> Given text:
────────

The miners were not told that, in reality, the Government, not the NUM, was paying Raleys’ legal costs for successful claims. If the claim failed, the union paid nothing to the solicitors.
The union has been paid an estimated £10 million courtesy of the deductions made by Raleys from its clients’ awards.
Complaints made to the Law Society by two former miners brought a ruling by the society’s adjudication panel that Raleys should pay each man £300 compensation because it had failed fully to explain how their claims were to be funded.
The solicitors had refused to accept the decision.
One of the miners, Gale Roberts, from Worksop, Nottinghamshire, told the tribunal that when he first contacted Raleys he was told that he could proceed only if he signed a document agreeing to pay NUM contributions out of his compensation.
“I was under the impression that the NUM was paying for the claim to go through and that they were supporting me,” he said.
Geoffrey Williams, QC, for the Law Society, said that the solicitors should have advised the miners that the NUM was not paying any money to Raleys in support of their claims.
“There was complete failure to explain to these men at the outset why the arrangement with the union was either necessary, which it was not, or for their benefit. We say what Raleys did was to take it upon themselves to decide what was or was not in the best interests of their client.”
Raleys argued that the miners were fully aware of the deductions and had signed a contractual agreement for a fixed percentage of their award to be given to the NUM.

────────

> Things to do:
#1 According to the text on the miners' compensation claims, how much did the Law Society's adjudication panel rule that Raleys should pay each of the two former miners?
#2 Carry on the text on the miners' compensation claims from the point where it stops.
The rows on this page have nothing to do with the text on the miners' compensation claims.

> Given information:
────────

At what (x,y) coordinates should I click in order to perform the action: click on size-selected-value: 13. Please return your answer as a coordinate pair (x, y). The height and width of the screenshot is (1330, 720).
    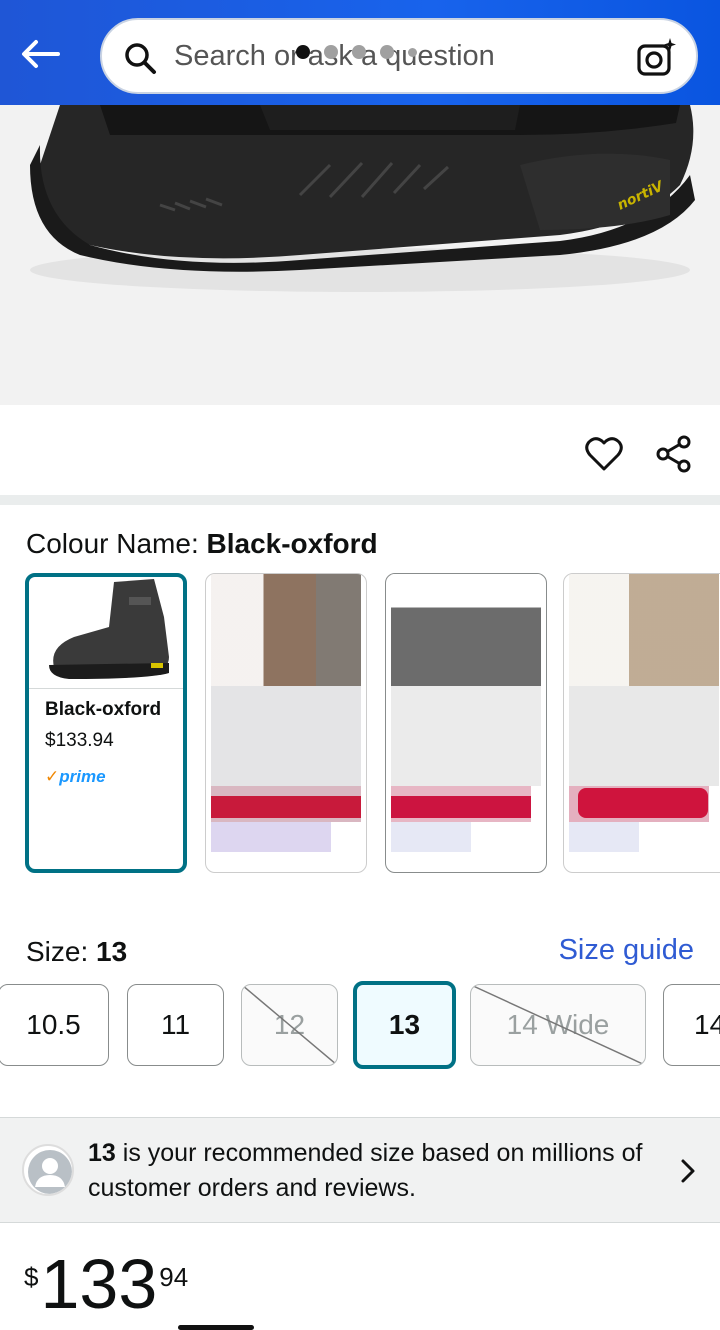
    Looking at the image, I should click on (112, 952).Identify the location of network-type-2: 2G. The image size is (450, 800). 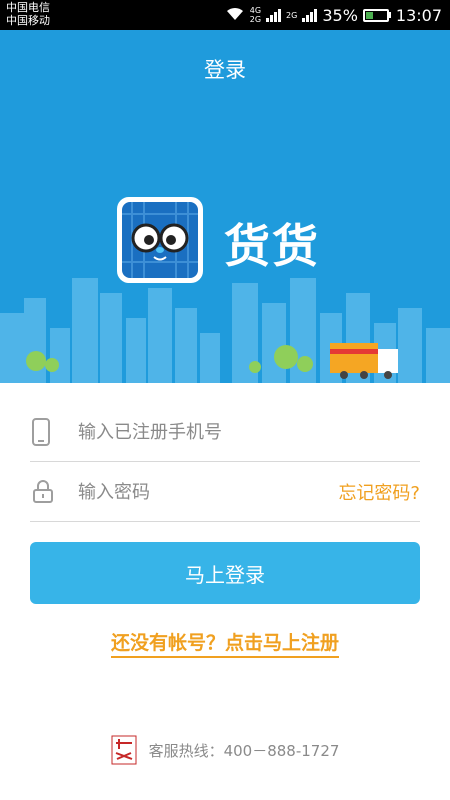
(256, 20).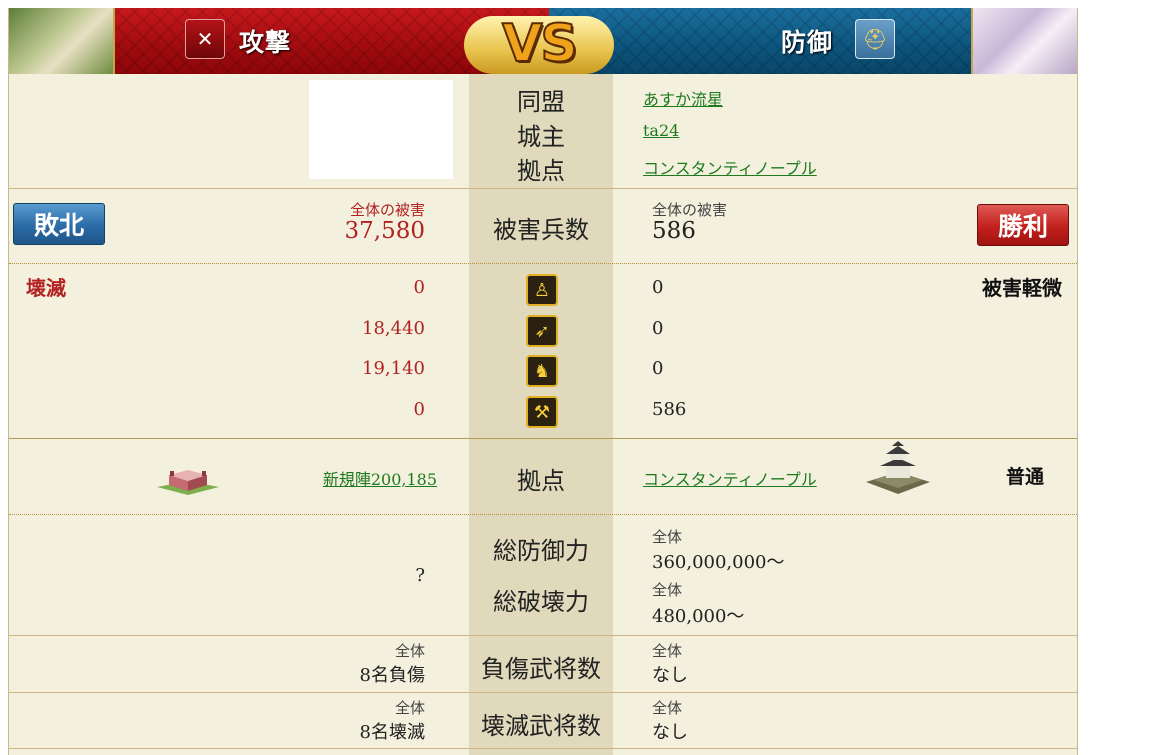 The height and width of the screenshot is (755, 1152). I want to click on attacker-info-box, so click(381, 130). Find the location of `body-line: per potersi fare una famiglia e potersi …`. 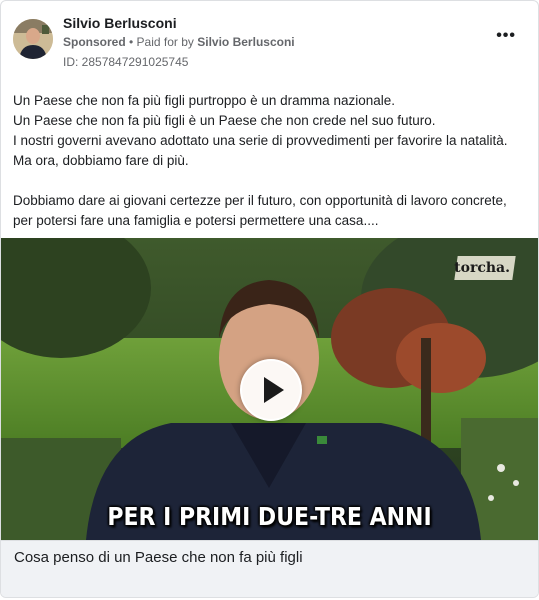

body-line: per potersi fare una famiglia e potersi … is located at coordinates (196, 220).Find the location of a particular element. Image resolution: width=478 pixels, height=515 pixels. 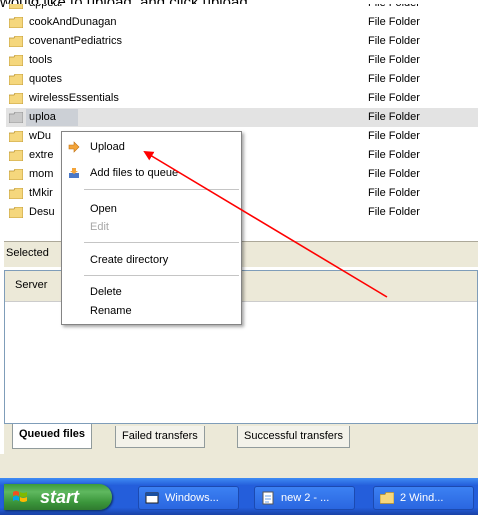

────────

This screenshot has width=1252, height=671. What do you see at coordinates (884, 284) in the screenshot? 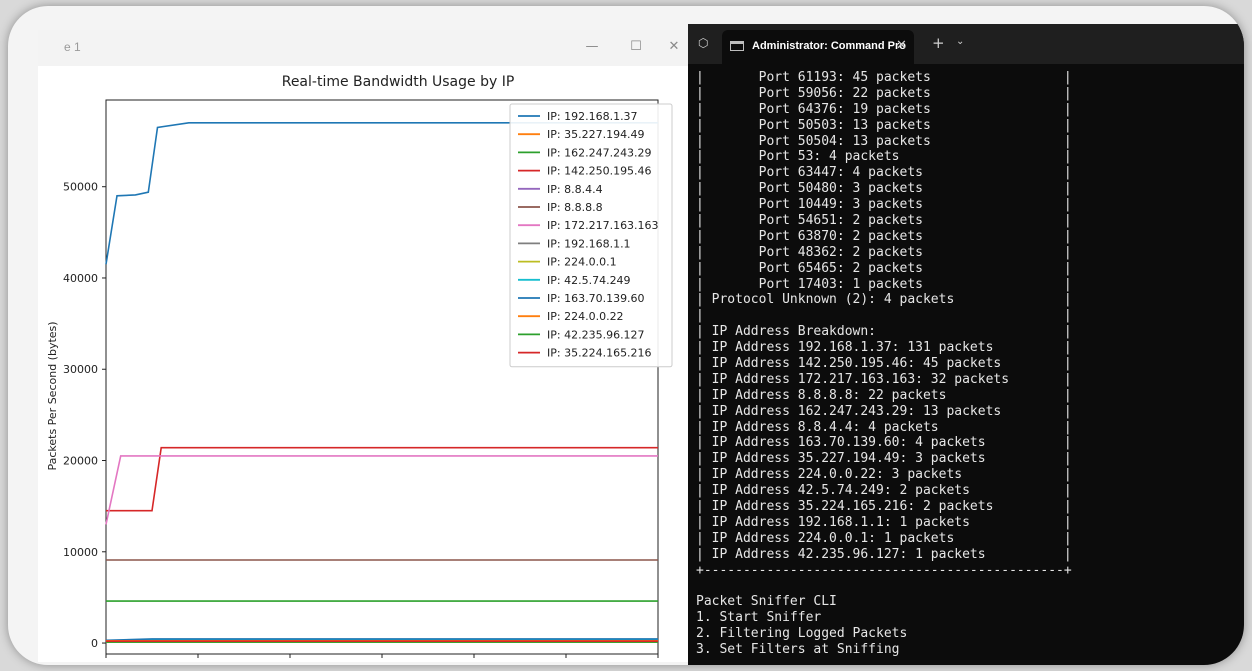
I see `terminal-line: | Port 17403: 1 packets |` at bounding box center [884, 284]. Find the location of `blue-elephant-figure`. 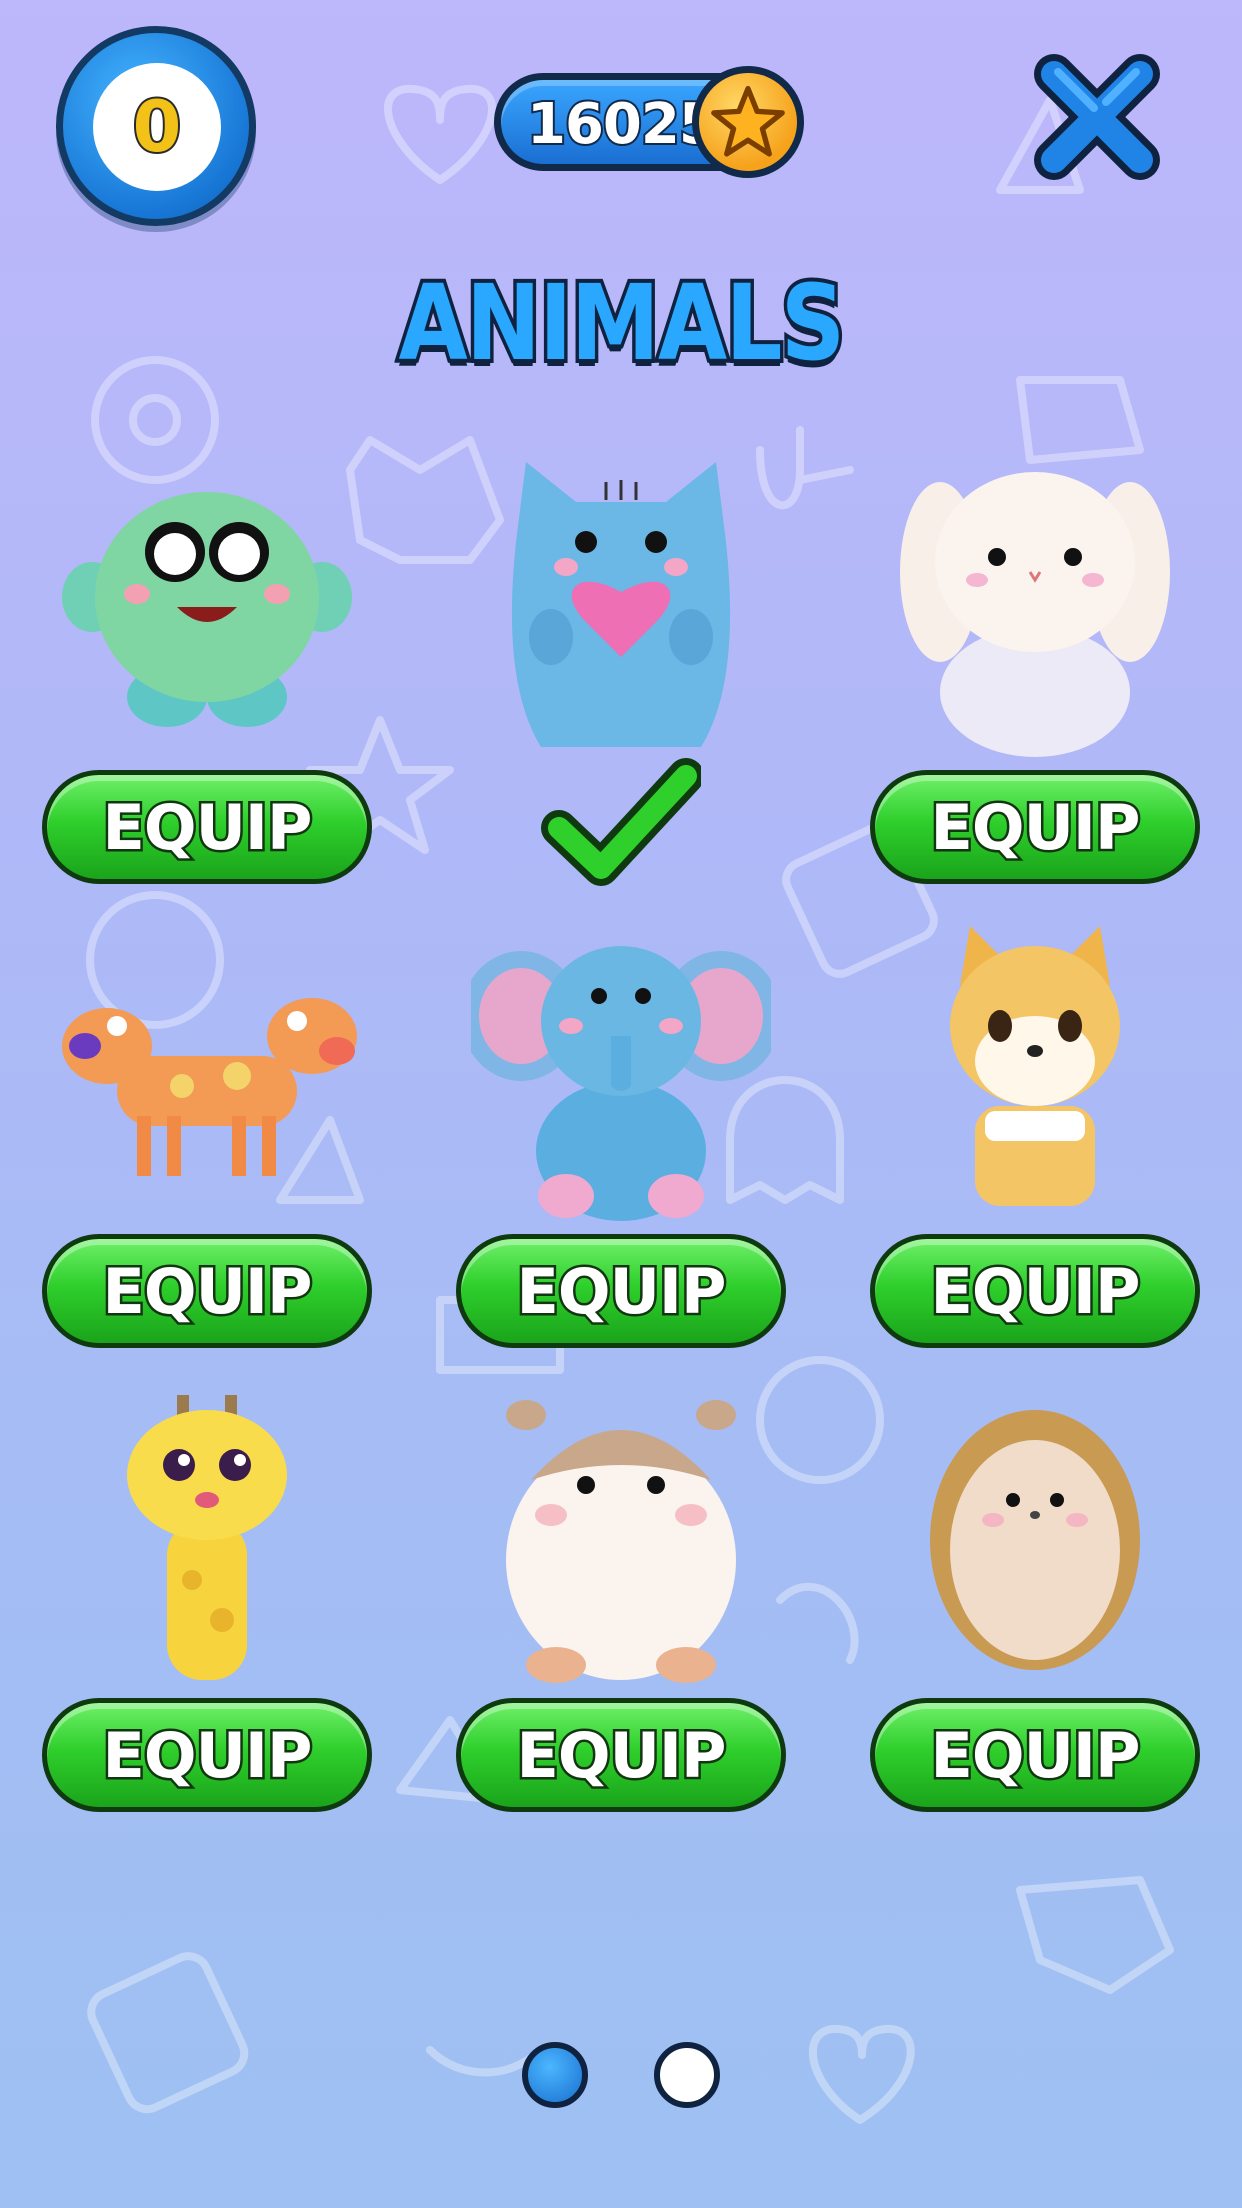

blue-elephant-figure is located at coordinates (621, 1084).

────────

> Responses for each task:
#1 £300 each.

#2
The tribunal’s decision to issue an enforcement order upholding the Law Society’s earlier ruling carries implications for thousands of miners yet to be paid back money deducted by Raleys.
Mr Williams said that the solicitors had already been found to have provided inadequate professional services in 11 similar cases, while “many others” were awaiting adjudication. In total more than 55,000 claims have been registered by Raleys.
A Law Society spokesman last night described the disciplinary tribunal’s ruling as “significant and welcome”.
The Times understands that a separate and more serious Law Society investigation is being conducted into Raleys’ conduct.
The nature of the allegations has not been revealed.
Nine other firms of solicitors face charges of professional misconduct in connection with the miners’ compensation scheme which, after revelations in The Times last year, is also the subject of a criminal inquiry by the Serious Fraud Office.